Goal of the exercise: Please restate the data word for word, leaving out no line.

[The data — start]

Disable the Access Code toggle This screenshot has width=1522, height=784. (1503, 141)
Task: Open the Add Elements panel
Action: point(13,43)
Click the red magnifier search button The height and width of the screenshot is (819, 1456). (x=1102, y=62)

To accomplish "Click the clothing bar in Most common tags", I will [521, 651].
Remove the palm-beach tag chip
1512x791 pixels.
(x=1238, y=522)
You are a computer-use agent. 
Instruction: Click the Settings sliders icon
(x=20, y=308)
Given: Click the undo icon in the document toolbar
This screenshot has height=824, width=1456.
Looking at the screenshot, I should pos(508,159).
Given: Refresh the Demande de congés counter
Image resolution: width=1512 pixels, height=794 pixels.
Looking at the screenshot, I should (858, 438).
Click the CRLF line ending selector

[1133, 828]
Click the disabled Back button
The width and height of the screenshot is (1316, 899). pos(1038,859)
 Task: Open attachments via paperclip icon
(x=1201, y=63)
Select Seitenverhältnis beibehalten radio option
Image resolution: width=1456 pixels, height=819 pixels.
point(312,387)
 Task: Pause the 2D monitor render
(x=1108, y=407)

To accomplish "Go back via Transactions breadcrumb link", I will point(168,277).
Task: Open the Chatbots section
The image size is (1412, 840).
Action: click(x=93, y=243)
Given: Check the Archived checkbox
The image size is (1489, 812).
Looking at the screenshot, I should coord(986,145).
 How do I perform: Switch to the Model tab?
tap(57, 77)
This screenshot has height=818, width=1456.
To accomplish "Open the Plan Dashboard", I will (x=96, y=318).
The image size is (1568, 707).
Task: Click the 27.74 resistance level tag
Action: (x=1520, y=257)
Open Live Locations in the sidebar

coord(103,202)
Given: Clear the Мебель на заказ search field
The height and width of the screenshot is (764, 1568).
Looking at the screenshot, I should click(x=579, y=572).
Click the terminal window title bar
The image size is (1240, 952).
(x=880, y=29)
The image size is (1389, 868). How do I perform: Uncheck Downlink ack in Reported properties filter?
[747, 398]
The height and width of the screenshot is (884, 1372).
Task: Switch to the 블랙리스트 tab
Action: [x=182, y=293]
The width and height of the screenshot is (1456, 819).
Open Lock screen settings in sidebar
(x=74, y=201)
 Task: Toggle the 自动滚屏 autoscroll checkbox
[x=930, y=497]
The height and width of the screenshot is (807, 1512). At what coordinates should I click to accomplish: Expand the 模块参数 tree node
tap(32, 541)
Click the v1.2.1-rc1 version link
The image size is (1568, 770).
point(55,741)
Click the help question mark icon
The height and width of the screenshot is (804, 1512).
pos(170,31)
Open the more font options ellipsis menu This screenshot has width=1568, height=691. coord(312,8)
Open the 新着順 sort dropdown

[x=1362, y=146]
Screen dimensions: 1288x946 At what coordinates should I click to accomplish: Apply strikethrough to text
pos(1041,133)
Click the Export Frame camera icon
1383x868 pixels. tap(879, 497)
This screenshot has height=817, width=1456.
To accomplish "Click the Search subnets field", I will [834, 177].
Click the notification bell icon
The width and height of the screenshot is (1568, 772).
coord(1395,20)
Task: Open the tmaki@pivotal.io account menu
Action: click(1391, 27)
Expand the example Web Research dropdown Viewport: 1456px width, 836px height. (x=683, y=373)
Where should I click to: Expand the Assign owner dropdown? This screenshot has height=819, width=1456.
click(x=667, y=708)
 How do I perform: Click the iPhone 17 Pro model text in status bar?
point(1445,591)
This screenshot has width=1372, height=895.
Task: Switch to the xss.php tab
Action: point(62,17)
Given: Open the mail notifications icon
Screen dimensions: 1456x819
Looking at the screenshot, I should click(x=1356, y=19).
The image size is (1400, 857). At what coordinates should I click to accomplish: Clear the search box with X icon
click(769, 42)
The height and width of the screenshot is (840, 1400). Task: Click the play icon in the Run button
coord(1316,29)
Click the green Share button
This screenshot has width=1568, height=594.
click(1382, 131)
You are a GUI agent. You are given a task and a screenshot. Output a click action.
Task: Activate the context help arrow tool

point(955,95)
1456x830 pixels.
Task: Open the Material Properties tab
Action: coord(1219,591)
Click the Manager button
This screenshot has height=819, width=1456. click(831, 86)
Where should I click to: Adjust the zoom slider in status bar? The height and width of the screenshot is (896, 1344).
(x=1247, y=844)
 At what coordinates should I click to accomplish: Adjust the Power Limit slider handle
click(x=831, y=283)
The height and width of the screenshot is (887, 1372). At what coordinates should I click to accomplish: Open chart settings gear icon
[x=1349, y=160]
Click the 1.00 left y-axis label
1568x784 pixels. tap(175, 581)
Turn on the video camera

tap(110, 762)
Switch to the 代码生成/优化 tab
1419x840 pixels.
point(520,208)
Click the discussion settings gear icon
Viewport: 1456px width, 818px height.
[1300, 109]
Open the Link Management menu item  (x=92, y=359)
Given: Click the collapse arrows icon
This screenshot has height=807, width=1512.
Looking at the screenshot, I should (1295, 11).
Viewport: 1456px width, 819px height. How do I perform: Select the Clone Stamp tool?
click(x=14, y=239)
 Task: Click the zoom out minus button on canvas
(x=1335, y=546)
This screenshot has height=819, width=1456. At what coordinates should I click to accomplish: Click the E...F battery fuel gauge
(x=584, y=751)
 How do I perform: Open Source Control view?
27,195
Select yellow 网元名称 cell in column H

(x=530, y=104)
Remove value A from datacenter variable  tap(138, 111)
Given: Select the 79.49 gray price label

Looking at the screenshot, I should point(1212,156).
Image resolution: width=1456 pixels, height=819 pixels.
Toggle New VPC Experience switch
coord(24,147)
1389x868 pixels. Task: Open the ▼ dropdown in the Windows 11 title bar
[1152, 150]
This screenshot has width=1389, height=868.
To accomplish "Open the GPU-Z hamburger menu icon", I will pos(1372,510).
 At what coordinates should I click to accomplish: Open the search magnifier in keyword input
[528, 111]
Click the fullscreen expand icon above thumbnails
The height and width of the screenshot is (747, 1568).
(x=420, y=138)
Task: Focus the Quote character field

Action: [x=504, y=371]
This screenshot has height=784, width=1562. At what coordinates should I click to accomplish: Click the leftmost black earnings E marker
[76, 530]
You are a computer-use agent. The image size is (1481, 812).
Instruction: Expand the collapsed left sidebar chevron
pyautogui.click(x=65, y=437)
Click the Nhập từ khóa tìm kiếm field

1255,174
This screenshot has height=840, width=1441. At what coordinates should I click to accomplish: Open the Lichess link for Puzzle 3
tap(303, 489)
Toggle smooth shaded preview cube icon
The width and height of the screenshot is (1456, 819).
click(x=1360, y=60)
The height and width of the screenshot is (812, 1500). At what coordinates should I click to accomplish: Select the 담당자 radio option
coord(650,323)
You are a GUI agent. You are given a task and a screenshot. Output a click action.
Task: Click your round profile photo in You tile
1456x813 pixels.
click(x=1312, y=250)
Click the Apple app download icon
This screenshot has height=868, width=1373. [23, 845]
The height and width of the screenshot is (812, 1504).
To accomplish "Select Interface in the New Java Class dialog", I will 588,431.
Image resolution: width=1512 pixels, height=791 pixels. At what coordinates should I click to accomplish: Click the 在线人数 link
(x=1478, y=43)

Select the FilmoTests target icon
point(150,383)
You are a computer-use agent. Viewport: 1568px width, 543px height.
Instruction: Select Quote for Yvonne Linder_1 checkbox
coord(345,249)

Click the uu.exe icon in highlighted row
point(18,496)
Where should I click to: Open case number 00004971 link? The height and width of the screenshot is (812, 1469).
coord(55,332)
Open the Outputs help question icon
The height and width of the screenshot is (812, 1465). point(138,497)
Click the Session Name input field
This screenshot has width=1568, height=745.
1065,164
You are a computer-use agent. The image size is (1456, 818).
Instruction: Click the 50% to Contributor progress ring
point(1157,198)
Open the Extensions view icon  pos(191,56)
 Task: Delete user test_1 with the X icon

[The data — finish]

Solved problem:
Disable the Access Code toggle This screenshot has width=1522, height=784. (1503, 141)
Task: Open the Add Elements panel
Action: point(13,43)
Click the red magnifier search button The height and width of the screenshot is (819, 1456). (x=1102, y=62)

To accomplish "Click the clothing bar in Most common tags", I will [521, 651].
Remove the palm-beach tag chip
1512x791 pixels.
(x=1238, y=522)
You are a computer-use agent. 
Instruction: Click the Settings sliders icon
(x=20, y=308)
Given: Click the undo icon in the document toolbar
This screenshot has height=824, width=1456.
Looking at the screenshot, I should pos(508,159).
Given: Refresh the Demande de congés counter
Image resolution: width=1512 pixels, height=794 pixels.
Looking at the screenshot, I should (858, 438).
Click the CRLF line ending selector

[1133, 828]
Click the disabled Back button
The width and height of the screenshot is (1316, 899). pos(1038,859)
 Task: Open attachments via paperclip icon
(x=1201, y=63)
Select Seitenverhältnis beibehalten radio option
Image resolution: width=1456 pixels, height=819 pixels.
point(312,387)
 Task: Pause the 2D monitor render
(x=1108, y=407)

To accomplish "Go back via Transactions breadcrumb link", I will point(168,277).
Task: Open the Chatbots section
The image size is (1412, 840).
Action: click(x=93, y=243)
Given: Check the Archived checkbox
The image size is (1489, 812).
Looking at the screenshot, I should coord(986,145).
 How do I perform: Switch to the Model tab?
tap(57, 77)
This screenshot has height=818, width=1456.
To accomplish "Open the Plan Dashboard", I will (x=96, y=318).
The image size is (1568, 707).
Task: Click the 27.74 resistance level tag
Action: (x=1520, y=257)
Open Live Locations in the sidebar

coord(103,202)
Given: Clear the Мебель на заказ search field
The height and width of the screenshot is (764, 1568).
Looking at the screenshot, I should click(x=579, y=572).
Click the terminal window title bar
The image size is (1240, 952).
(x=880, y=29)
The image size is (1389, 868). How do I perform: Uncheck Downlink ack in Reported properties filter?
[747, 398]
The height and width of the screenshot is (884, 1372).
Task: Switch to the 블랙리스트 tab
Action: [x=182, y=293]
The width and height of the screenshot is (1456, 819).
Open Lock screen settings in sidebar
(x=74, y=201)
 Task: Toggle the 自动滚屏 autoscroll checkbox
[x=930, y=497]
The height and width of the screenshot is (807, 1512). At what coordinates should I click to accomplish: Expand the 模块参数 tree node
tap(32, 541)
Click the v1.2.1-rc1 version link
The image size is (1568, 770).
point(55,741)
Click the help question mark icon
The height and width of the screenshot is (804, 1512).
pos(170,31)
Open the more font options ellipsis menu This screenshot has width=1568, height=691. coord(312,8)
Open the 新着順 sort dropdown

[x=1362, y=146]
Screen dimensions: 1288x946 At what coordinates should I click to accomplish: Apply strikethrough to text
pos(1041,133)
Click the Export Frame camera icon
1383x868 pixels. tap(879, 497)
This screenshot has height=817, width=1456.
To accomplish "Click the Search subnets field", I will [834, 177].
Click the notification bell icon
The width and height of the screenshot is (1568, 772).
coord(1395,20)
Task: Open the tmaki@pivotal.io account menu
Action: click(1391, 27)
Expand the example Web Research dropdown Viewport: 1456px width, 836px height. (x=683, y=373)
Where should I click to: Expand the Assign owner dropdown? This screenshot has height=819, width=1456.
click(x=667, y=708)
 How do I perform: Click the iPhone 17 Pro model text in status bar?
point(1445,591)
This screenshot has width=1372, height=895.
Task: Switch to the xss.php tab
Action: point(62,17)
Given: Open the mail notifications icon
Screen dimensions: 1456x819
Looking at the screenshot, I should click(x=1356, y=19).
The image size is (1400, 857). At what coordinates should I click to accomplish: Clear the search box with X icon
click(769, 42)
The height and width of the screenshot is (840, 1400). Task: Click the play icon in the Run button
coord(1316,29)
Click the green Share button
This screenshot has width=1568, height=594.
click(1382, 131)
You are a GUI agent. You are given a task and a screenshot. Output a click action.
Task: Activate the context help arrow tool

point(955,95)
1456x830 pixels.
Task: Open the Material Properties tab
Action: coord(1219,591)
Click the Manager button
This screenshot has height=819, width=1456. click(831, 86)
Where should I click to: Adjust the zoom slider in status bar? The height and width of the screenshot is (896, 1344).
(x=1247, y=844)
 At what coordinates should I click to accomplish: Adjust the Power Limit slider handle
click(x=831, y=283)
The height and width of the screenshot is (887, 1372). At what coordinates should I click to accomplish: Open chart settings gear icon
[x=1349, y=160]
Click the 1.00 left y-axis label
1568x784 pixels. tap(175, 581)
Turn on the video camera

tap(110, 762)
Switch to the 代码生成/优化 tab
1419x840 pixels.
point(520,208)
Click the discussion settings gear icon
Viewport: 1456px width, 818px height.
[1300, 109]
Open the Link Management menu item  (x=92, y=359)
Given: Click the collapse arrows icon
This screenshot has height=807, width=1512.
Looking at the screenshot, I should (1295, 11).
Viewport: 1456px width, 819px height. How do I perform: Select the Clone Stamp tool?
click(x=14, y=239)
 Task: Click the zoom out minus button on canvas
(x=1335, y=546)
This screenshot has height=819, width=1456. At what coordinates should I click to accomplish: Click the E...F battery fuel gauge
(x=584, y=751)
 How do I perform: Open Source Control view?
27,195
Select yellow 网元名称 cell in column H

(x=530, y=104)
Remove value A from datacenter variable  tap(138, 111)
Given: Select the 79.49 gray price label

Looking at the screenshot, I should point(1212,156).
Image resolution: width=1456 pixels, height=819 pixels.
Toggle New VPC Experience switch
coord(24,147)
1389x868 pixels. Task: Open the ▼ dropdown in the Windows 11 title bar
[1152, 150]
This screenshot has width=1389, height=868.
To accomplish "Open the GPU-Z hamburger menu icon", I will pos(1372,510).
 At what coordinates should I click to accomplish: Open the search magnifier in keyword input
[528, 111]
Click the fullscreen expand icon above thumbnails
The height and width of the screenshot is (747, 1568).
(x=420, y=138)
Task: Focus the Quote character field

Action: [x=504, y=371]
This screenshot has height=784, width=1562. At what coordinates should I click to accomplish: Click the leftmost black earnings E marker
[76, 530]
You are a computer-use agent. The image size is (1481, 812).
Instruction: Expand the collapsed left sidebar chevron
pyautogui.click(x=65, y=437)
Click the Nhập từ khóa tìm kiếm field

1255,174
This screenshot has height=840, width=1441. At what coordinates should I click to accomplish: Open the Lichess link for Puzzle 3
tap(303, 489)
Toggle smooth shaded preview cube icon
The width and height of the screenshot is (1456, 819).
click(x=1360, y=60)
The height and width of the screenshot is (812, 1500). At what coordinates should I click to accomplish: Select the 담당자 radio option
coord(650,323)
You are a GUI agent. You are given a task and a screenshot. Output a click action.
Task: Click your round profile photo in You tile
1456x813 pixels.
click(x=1312, y=250)
Click the Apple app download icon
This screenshot has height=868, width=1373. [23, 845]
The height and width of the screenshot is (812, 1504).
To accomplish "Select Interface in the New Java Class dialog", I will 588,431.
Image resolution: width=1512 pixels, height=791 pixels. At what coordinates should I click to accomplish: Click the 在线人数 link
(x=1478, y=43)

Select the FilmoTests target icon
point(150,383)
You are a computer-use agent. Viewport: 1568px width, 543px height.
Instruction: Select Quote for Yvonne Linder_1 checkbox
coord(345,249)

Click the uu.exe icon in highlighted row
point(18,496)
Where should I click to: Open case number 00004971 link? The height and width of the screenshot is (812, 1469).
coord(55,332)
Open the Outputs help question icon
The height and width of the screenshot is (812, 1465). point(138,497)
Click the Session Name input field
This screenshot has width=1568, height=745.
1065,164
You are a computer-use agent. The image size is (1456, 818).
Instruction: Click the 50% to Contributor progress ring
point(1157,198)
Open the Extensions view icon  pos(191,56)
 Task: Delete user test_1 with the X icon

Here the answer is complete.